Havza’dan Amasya’ya, Erzurum’dan Sivas’a ulaşan dev
adımlarla bir inanç, bir kararlılık vardı: “Milletin
istiklalini ve istikbalini yine milletin kendi iradesi
sağlayacaktır.”
Hürriyetlerini yitiren milletlerin ölüden farksız
olacakları bir gerçekti. Onun için “Ya İstiklal, Ya
Ölüm!” dendi…
Ulusal direnişin altında yatan hakikat da işte buydu:
“Tam bağımsız ve ulusal egemenliğe sahip bir Türkiye!”
26 Ağustos sabahı başlayan ve 30 Ağustos’ta tamamlanan
Başkomutanlık Meydan Muharebesinin anlamı da buydu:
“Tam bağımsız, ulusun egemen olduğu Türkiye
Cumhuriyeti.”
Büyük Türk Devrimi, yani Aydınlanma Devrimi ile
birlikte, Devletin oturduğu temel taşlar da belli
olmuştu:
“Laik ve demokratik, sosyal bir Hukuk Devleti…”

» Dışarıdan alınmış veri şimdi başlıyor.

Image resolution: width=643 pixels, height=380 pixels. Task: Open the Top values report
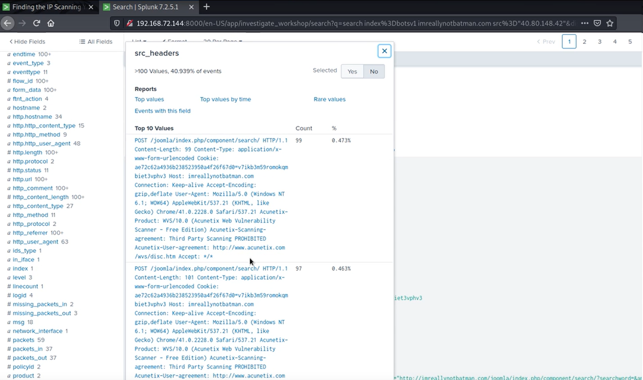149,99
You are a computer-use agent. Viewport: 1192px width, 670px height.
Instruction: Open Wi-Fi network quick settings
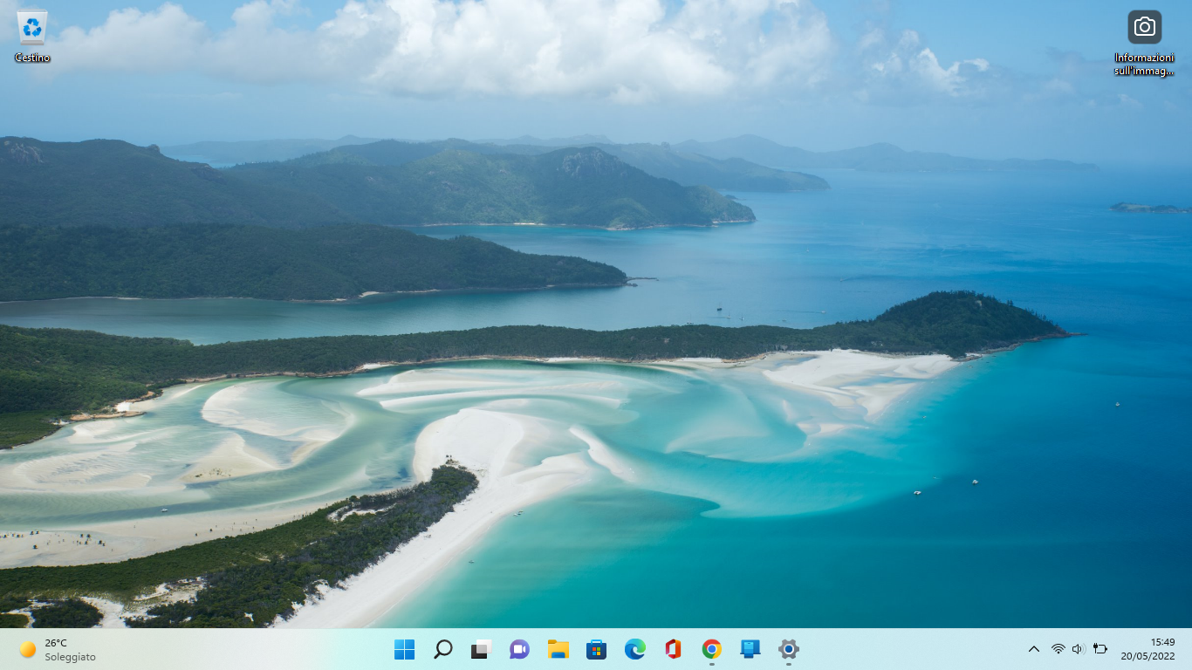point(1058,649)
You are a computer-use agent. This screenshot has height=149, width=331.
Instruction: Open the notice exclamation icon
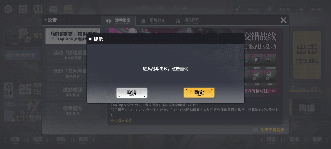pyautogui.click(x=38, y=9)
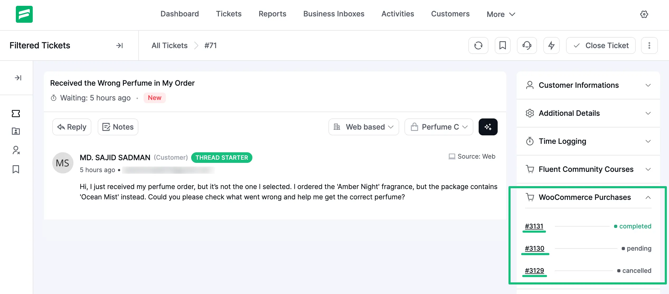Click the Close Ticket button
This screenshot has width=669, height=294.
(x=601, y=45)
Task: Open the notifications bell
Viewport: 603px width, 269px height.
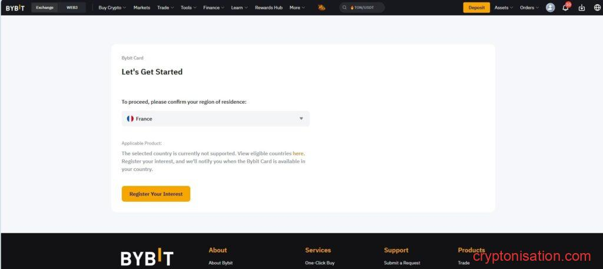Action: coord(565,8)
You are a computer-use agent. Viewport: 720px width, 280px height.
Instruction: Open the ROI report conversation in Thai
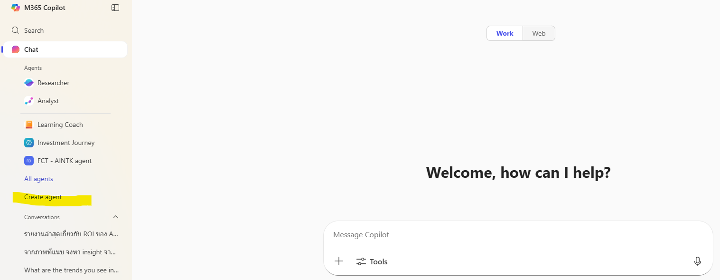[x=71, y=234]
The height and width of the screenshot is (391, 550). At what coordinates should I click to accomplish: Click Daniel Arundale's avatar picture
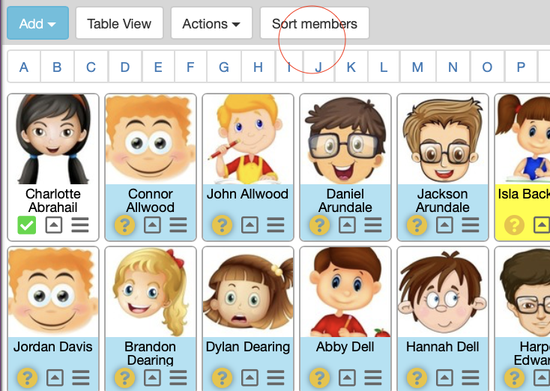(x=345, y=139)
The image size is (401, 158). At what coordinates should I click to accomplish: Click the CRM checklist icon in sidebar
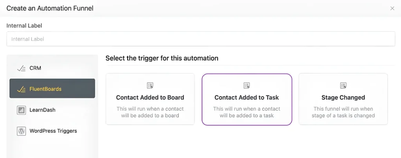tap(21, 68)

30 Ağustos 1922 şafağı, Türk Ulusu’nun “olmak ya da
olmamak” taarruzuna tanık oluyordu. Bu taarruz,
emperyalizme karşı direnen Türk Ulusu’nun tüm mazlum
uluslara da örnek olacak zaferini müjdeliyordu.
Başkomutanlık Meydan Muharebesinin zorluğunu anlamak
isteyenler, Afyon’a gidip savaşın yapıldığı tepeleri tek
tek dolaşmalıdır. Orada, Mustafa Kemal Paşa’ya “yarım
saat içinde” tepeyi alma sözü verip de bu sürede
alamayınca intihar eden Albay Reşat Çiğiltepe’nin
yattığı yeri, anıtın çevresinde, tepeyi alırken şehit
düşenlerin mezarları görülmelidir.
O sabahı nasıl anlatıyor Başkomutan Gazi Mustafa Kemal:
“Güneş batıya yaklaştıkça, ateşli, kanlı ve ölümlü bir
kıyametin kopmak üzere olduğu bütün ruhlarda
seziliyordu. Biraz sonra evrende büyük bir çöküş
olacaktı. Ve beklediğimiz kurtuluş güneşinin doğabilmesi
için bu çöküş gerekliydi. Karanlıklar içinde bu çöküş
olmalıydı. Gerçekten göklerin karardığı bir dakikada
Türk süngüleri düşman dolu o sırtlara saldırdılar. Artık
karşımda, bir ordu, bir güç kalmamıştı.”
Zaferin bu kadar özlü ve görkemli anlatımı ancak bu
kadar yapılabilirdi… Zafer, “zafer benimdir,”
diyebilenindir.
Kolay olmadı.
Bir günde gelmedi.
Büyük bir zafer kazanıldı.
86.yılında Zafer Bayramı Türk Ulusuna kutlu olsun!